> REQUIREMENT 1
Answer each question from the passage about social VR at the Carson Center, one answer per line, marked (a), (b) and (c) to match.
(a) How soon after lock-down had faculty and students built a virtual Carson Center inside Mozilla Hubs?
(b) What position did Ben Kreimer hold at the Carson Center?
(c) Which event did the virtual Carson Center host?
> REQUIREMENT 2
Pick up the passage about social VR at the Carson Center after its last sentence and continue writing it.

Creativity in Real-Time: Designing, Storytelling, Learning, and LARPing inside Social VR
Concurrent Session 5
When COVID-19 closed the doors of the Johnny Carson Center for Emerging Media Arts, the students and faculty opened the doors to a virtual Carson Center and other learning environments inside Mozilla Hubs and VR Chat.
Seizing the pandemic as an opportunity to try alternative online learning platforms, Carson Center faculty Ash Smith, Jesse Fleming, Anna Henson, and creative technologist-in-residence Ben Kreimer, started holding classes inside social VR platforms Mozilla Hubs and VR Chat.
Within two weeks of being in lock-down, Carson Center faculty and students had built a virtual Carson Center inside Mozilla Hubs.
A free, open-source and browser-based virtual-world for social experiences, Mozilla Hubs works on computers, mobile devices, and virtual reality headsets. Users embody avatars and can explore 3D environments, walk up and talk to other people/avatars, and speak to groups, providing a virtual social experience akin to face-to-face in-person interaction.
By importing images, videos, text, audio, 3D models, faculty and students have used Hubs for worldbuilding, user experience design exercises, live action role-playing, and other remote learning experiences. The virtual Carson Center hosted the Spring 2020 Open Studios event, where students created 3D environments to present their work, and interacted with visitors from around the nation and world.

> RECORDS SUPPLIED

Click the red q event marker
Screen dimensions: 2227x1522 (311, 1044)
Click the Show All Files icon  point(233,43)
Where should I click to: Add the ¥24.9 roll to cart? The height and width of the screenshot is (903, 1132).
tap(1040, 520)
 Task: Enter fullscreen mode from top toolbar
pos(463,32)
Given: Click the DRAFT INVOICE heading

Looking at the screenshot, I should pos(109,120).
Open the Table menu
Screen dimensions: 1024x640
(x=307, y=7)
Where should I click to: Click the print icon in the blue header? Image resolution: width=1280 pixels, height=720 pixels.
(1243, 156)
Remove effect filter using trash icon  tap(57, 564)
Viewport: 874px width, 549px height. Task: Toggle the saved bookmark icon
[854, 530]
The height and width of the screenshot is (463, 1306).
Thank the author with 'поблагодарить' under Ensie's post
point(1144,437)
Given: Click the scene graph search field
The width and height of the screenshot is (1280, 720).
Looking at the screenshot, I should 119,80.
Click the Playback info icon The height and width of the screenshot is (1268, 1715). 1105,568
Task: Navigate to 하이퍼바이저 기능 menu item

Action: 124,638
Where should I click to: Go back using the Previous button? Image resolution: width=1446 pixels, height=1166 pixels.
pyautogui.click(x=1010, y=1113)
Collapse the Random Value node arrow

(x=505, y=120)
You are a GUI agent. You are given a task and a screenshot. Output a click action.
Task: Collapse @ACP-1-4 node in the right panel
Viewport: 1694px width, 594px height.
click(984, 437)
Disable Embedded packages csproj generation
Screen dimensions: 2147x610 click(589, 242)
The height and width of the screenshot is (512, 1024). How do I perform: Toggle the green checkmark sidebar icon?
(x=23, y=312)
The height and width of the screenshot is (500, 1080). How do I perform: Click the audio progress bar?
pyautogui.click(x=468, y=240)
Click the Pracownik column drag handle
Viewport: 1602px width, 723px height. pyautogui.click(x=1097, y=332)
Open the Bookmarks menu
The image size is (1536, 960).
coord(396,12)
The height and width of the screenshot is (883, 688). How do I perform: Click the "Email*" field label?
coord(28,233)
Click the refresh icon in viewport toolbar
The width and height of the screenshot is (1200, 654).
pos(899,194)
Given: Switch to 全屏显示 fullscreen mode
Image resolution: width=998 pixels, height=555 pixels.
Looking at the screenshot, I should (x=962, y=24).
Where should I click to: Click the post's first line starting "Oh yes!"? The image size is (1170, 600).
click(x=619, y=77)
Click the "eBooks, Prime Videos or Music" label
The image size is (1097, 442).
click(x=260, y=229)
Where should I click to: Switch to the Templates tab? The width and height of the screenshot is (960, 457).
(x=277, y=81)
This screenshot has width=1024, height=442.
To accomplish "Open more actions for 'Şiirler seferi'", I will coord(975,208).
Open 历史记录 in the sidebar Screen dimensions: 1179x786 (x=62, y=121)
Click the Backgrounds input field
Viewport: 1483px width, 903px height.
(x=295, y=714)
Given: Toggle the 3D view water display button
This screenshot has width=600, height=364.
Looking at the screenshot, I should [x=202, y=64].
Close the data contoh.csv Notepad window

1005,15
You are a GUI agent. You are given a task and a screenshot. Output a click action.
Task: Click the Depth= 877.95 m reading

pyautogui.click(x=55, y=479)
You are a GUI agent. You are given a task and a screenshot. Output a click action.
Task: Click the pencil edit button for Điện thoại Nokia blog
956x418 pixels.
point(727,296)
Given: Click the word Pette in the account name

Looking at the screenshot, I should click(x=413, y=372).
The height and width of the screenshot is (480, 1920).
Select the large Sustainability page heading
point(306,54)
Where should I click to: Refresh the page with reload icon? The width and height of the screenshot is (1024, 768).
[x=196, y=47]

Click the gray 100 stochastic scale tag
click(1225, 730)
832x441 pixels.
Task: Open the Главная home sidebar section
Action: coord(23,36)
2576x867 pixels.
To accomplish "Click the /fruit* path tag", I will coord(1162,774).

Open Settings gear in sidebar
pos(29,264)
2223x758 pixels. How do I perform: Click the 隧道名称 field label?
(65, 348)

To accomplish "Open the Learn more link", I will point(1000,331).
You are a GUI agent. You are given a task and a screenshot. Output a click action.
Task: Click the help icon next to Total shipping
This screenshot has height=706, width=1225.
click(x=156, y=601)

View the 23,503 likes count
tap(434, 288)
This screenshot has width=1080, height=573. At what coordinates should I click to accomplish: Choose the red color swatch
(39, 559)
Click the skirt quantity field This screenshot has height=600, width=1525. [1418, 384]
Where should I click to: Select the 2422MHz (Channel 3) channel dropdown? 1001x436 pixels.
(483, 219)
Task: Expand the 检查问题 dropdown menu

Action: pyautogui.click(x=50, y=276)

> RESPONSE BOX 1
(a) Within two weeks.
(b) Creative technologist-in-residence.
(c) The Spring 2020 Open Studios event.

> RESPONSE BOX 2
Professor Ash Smith continued working in Hubs throughout Fall 2021 to push the boundaries of collaborative storytelling and speculative design. Asking students to re-imagine a local landmark (The Haymarket) and build it inside Hubs, the platform became integral to their individual and collaborative writing and storytelling process through the ideation phase, design fiction prototyping phase, character phase, and then ultimately doing a live-action role-play (LARP) to test the story ideas and write further. The LARP lead to a big storytelling breakthrough as students used one of their created characters as an avatar and embodied them improvisationally. This process enabled a novel way to push collaborative storytelling and engaged a multi-modal approach to creativity and imagination. Professor Anna Henson held her “Creating Augmented Worlds” class inside VR Chat, Rec Room and Hubs. Each student was provided with an HP Reverb G1 VR headset, provided to the Carson Center through their participation in the HP Educause Campus of the Future community. Students explored issues of cultural representation, erasure and exploitation in emerging media technologies. They learned about the ways culture and identity can be exploited and erased through a critical engagement with the software tools and media, discussed what it means to ethnically represent and preserve movement, and put these practices into action be creating their own digital avatars and environments.
The Carson Center panelists will show how they have used Social VR as remote learning platforms, share their learning outcomes, take participants into these virtual worlds, and offer their vision about their corner of the metaverse.